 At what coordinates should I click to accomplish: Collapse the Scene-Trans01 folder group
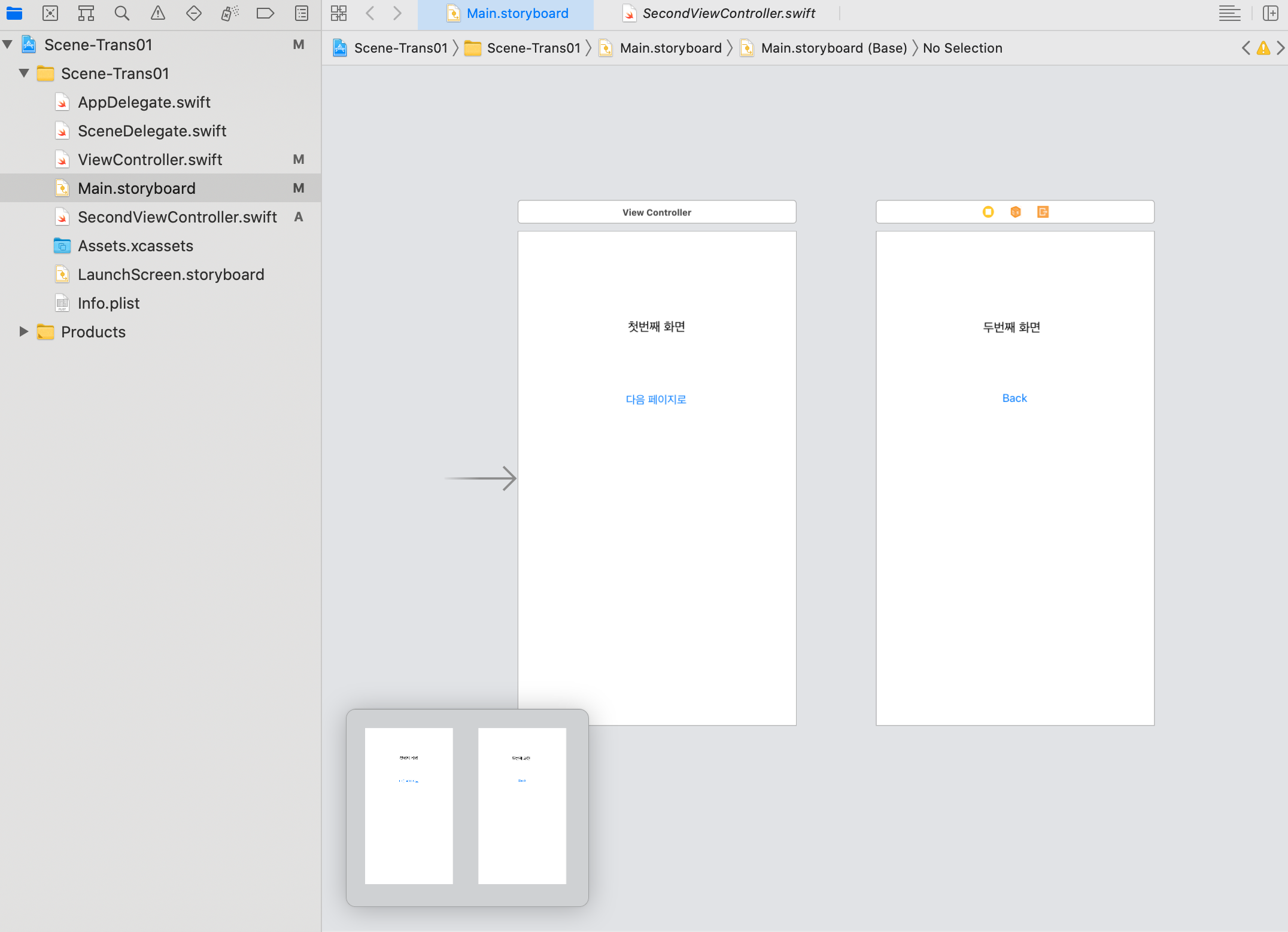pyautogui.click(x=24, y=74)
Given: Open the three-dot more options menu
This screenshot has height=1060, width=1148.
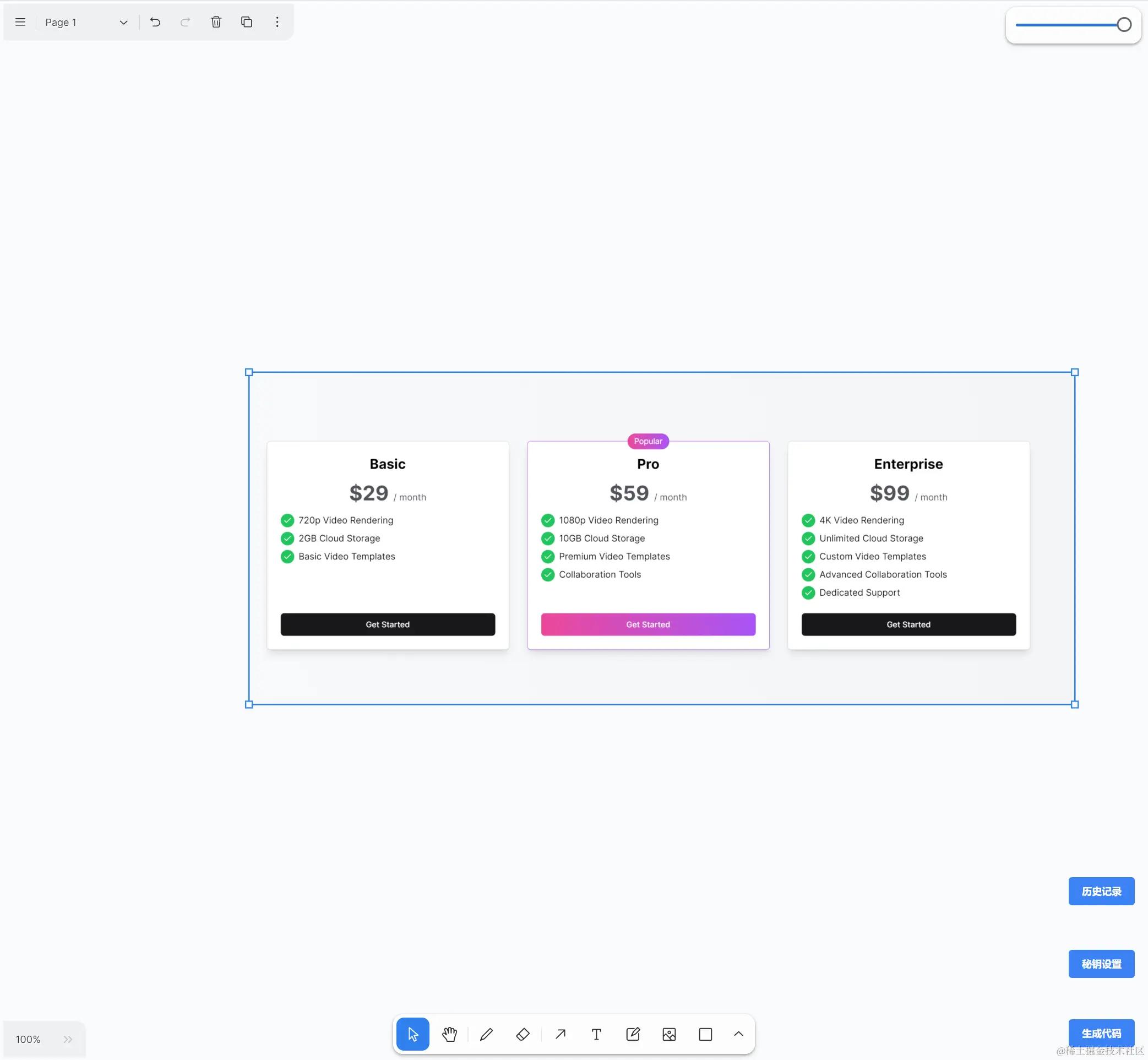Looking at the screenshot, I should tap(277, 23).
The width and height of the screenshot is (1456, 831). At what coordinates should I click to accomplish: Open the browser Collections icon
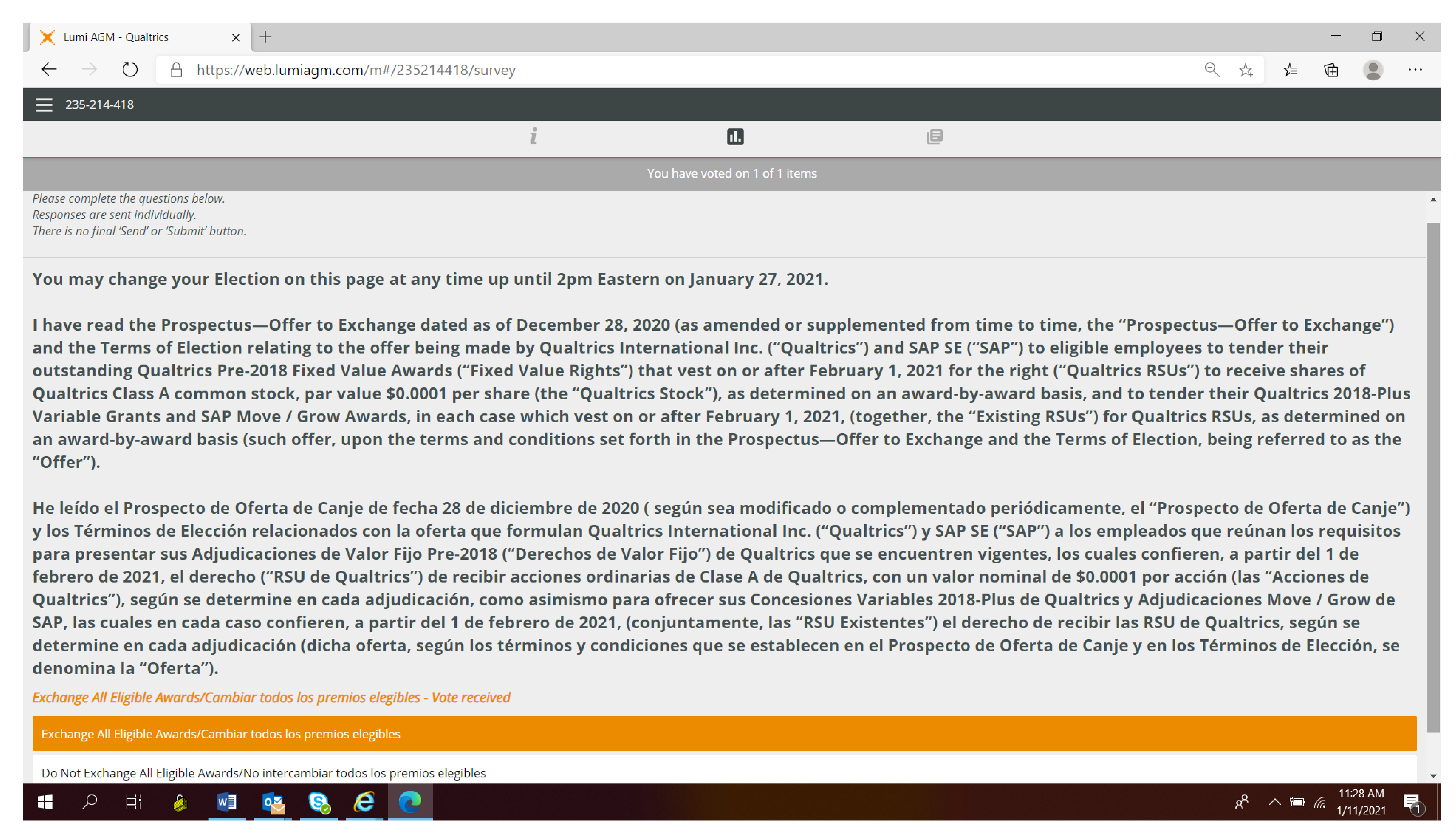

◇ ◇ ◇ ◇

▶ [What the task asks]: Only lines with the word "Open" should be collected from the material.

▶ [Exercise answer]:
Given: Open the three-dot more options menu
The width and height of the screenshot is (1456, 831). At what coordinates should I click to accomplish: Open the browser Collections icon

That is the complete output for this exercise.